THE EXERCISE: Can you transcribe the coding-style excerpt word for word, starting at "In emacs, you" and ending at "function return values."?

DOCUMENT EXCERPT:

*-*-*

Alternatively, if you use vim, you can put this line in your .vimrc file, which will highlight whitespace at the end of lines and spaces followed by tabs in indentation (only works for C/C++ files):

let c_space_errors=1

Or you can use this command, which will make tabs and whitespace at the end of lines visible for all files (but a bit more discretely):

set list listchars=tab:>\ ,trail:$

In emacs, you can use (whitespace-mode) or (whitespace-visual-mode) depending on the version. You could also consider using (flyspell-prog-mode).

  • Functions that are more than a few lines long should be declared with a leading comment block that describes what the function does, any assumptions for the caller (locks already held, locks that should not be held, etc), and return values. Lustre uses the DOxygen markup style for formatting the code comments, as shown in the example here. "\a argument" can be used in the descriptive text to name a function argument. "\param argument definition" should be used to define each of the function parameters, and can be followed by [in], [out], or [in,out] to indicate whether each parameter is used for input, output, or both. "\retval" should be used to define the function return values.

*-*-*

DATA LINES:

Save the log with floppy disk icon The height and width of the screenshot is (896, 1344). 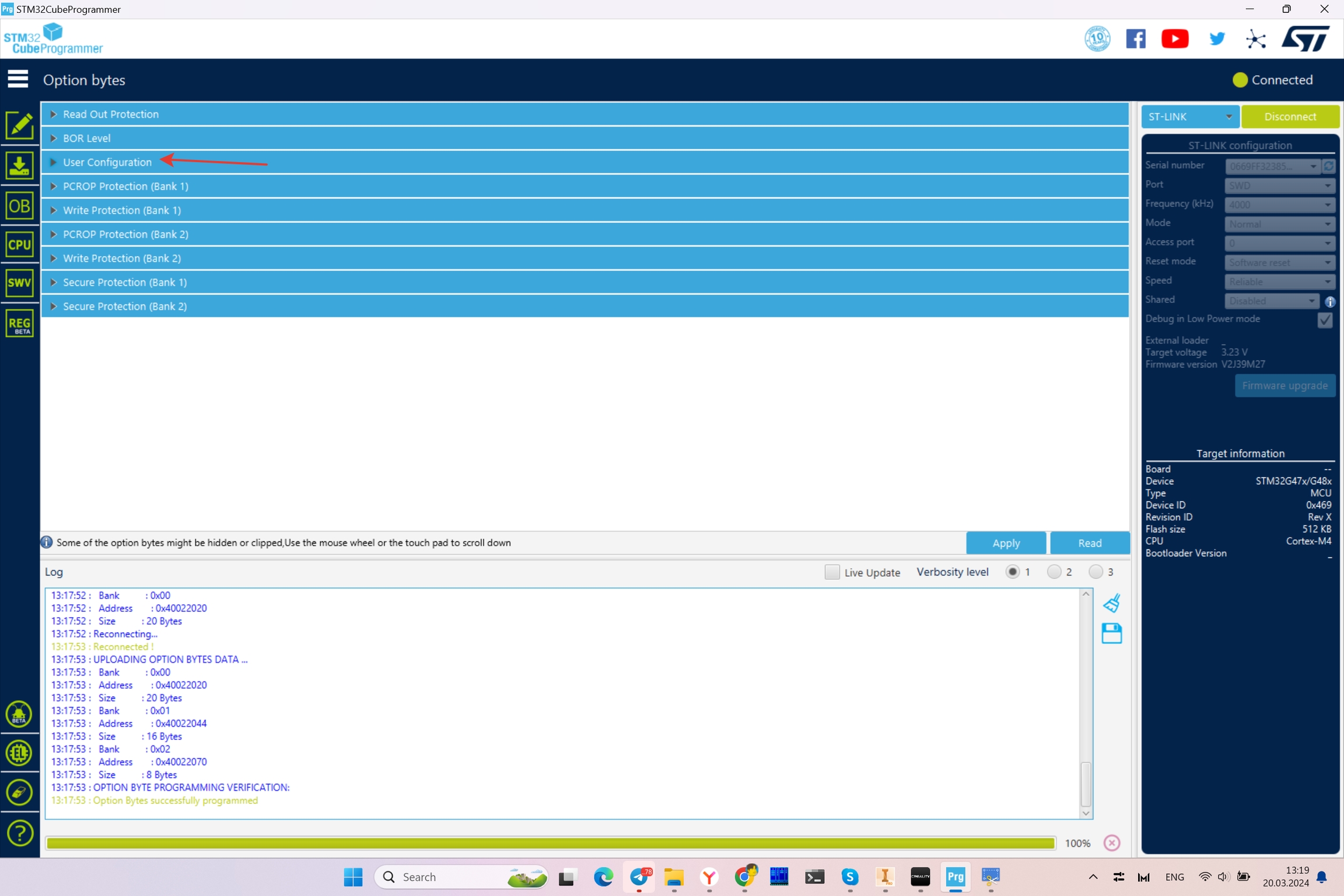[x=1112, y=634]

*-*-*

FULL RESPONSE:
In emacs, you can use (whitespace-mode) or (whitespace-visual-mode) depending on the version. You could also consider using (flyspell-prog-mode).

  • Functions that are more than a few lines long should be declared with a leading comment block that describes what the function does, any assumptions for the caller (locks already held, locks that should not be held, etc), and return values. Lustre uses the DOxygen markup style for formatting the code comments, as shown in the example here. "\a argument" can be used in the descriptive text to name a function argument. "\param argument definition" should be used to define each of the function parameters, and can be followed by [in], [out], or [in,out] to indicate whether each parameter is used for input, output, or both. "\retval" should be used to define the function return values.